--- Task details ---
Could you repeat the material from the line holding "Click the word graphical on its own line" through the end, with "Deposit History" replaced by "Payment History" and everything else unchanged? Include both ends and nothing more.

--- Dataset content ---
--- --- ---
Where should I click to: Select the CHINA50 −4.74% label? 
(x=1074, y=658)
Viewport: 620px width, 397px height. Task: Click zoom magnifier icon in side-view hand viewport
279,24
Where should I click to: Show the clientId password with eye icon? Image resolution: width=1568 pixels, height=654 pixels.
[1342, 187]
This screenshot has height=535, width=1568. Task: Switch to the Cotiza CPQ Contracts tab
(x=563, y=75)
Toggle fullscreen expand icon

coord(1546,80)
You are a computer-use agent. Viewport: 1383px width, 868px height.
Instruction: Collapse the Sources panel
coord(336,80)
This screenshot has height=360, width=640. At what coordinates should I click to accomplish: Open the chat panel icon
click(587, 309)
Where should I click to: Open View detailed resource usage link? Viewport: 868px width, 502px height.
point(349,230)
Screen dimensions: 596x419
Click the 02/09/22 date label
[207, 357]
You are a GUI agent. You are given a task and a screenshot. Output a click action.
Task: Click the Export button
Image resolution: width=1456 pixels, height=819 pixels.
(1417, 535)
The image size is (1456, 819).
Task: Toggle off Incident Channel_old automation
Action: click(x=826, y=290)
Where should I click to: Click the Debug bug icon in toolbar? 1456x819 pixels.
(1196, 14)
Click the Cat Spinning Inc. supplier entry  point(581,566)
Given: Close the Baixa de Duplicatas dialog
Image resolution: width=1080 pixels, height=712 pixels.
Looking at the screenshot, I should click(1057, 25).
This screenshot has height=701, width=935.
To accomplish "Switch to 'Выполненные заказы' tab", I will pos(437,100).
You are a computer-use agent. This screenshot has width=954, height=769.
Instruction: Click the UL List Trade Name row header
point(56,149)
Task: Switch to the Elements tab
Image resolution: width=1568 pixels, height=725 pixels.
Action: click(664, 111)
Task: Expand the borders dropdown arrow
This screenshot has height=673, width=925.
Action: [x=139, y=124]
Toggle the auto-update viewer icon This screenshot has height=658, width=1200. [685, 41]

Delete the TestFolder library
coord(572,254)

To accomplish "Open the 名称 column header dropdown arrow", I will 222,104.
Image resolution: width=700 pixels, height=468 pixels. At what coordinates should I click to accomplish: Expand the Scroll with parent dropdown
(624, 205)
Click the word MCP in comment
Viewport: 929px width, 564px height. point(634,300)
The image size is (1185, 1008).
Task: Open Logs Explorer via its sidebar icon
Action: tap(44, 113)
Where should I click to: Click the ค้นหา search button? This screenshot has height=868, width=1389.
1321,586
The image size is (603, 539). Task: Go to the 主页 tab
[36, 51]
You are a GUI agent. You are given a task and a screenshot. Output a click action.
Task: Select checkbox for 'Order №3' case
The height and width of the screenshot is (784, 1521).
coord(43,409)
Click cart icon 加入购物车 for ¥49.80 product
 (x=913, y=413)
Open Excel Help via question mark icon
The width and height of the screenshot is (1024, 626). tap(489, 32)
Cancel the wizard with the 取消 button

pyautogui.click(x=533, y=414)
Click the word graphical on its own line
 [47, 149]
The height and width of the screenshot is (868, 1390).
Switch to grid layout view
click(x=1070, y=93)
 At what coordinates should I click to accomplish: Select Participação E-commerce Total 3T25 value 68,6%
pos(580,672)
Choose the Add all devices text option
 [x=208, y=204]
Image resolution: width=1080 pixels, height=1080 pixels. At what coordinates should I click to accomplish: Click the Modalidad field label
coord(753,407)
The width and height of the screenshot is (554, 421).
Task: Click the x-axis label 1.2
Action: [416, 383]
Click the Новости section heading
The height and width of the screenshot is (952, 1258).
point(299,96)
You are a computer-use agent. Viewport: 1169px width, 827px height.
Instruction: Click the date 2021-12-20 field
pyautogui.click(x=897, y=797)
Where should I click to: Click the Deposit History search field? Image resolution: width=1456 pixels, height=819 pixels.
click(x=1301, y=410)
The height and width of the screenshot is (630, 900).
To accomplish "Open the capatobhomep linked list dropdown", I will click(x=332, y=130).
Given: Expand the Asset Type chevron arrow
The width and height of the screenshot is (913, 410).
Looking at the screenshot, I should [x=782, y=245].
--- --- ---
--- Correct result ---
Click the word graphical on its own line
 [47, 149]
The height and width of the screenshot is (868, 1390).
Switch to grid layout view
click(x=1070, y=93)
 At what coordinates should I click to accomplish: Select Participação E-commerce Total 3T25 value 68,6%
pos(580,672)
Choose the Add all devices text option
 [x=208, y=204]
Image resolution: width=1080 pixels, height=1080 pixels. At what coordinates should I click to accomplish: Click the Modalidad field label
coord(753,407)
The width and height of the screenshot is (554, 421).
Task: Click the x-axis label 1.2
Action: [416, 383]
Click the Новости section heading
The height and width of the screenshot is (952, 1258).
point(299,96)
You are a computer-use agent. Viewport: 1169px width, 827px height.
Instruction: Click the date 2021-12-20 field
pyautogui.click(x=897, y=797)
Where should I click to: Click the Payment History search field? Image resolution: width=1456 pixels, height=819 pixels.
click(x=1301, y=410)
The height and width of the screenshot is (630, 900).
To accomplish "Open the capatobhomep linked list dropdown", I will click(x=332, y=130).
Given: Expand the Asset Type chevron arrow
The width and height of the screenshot is (913, 410).
Looking at the screenshot, I should [x=782, y=245].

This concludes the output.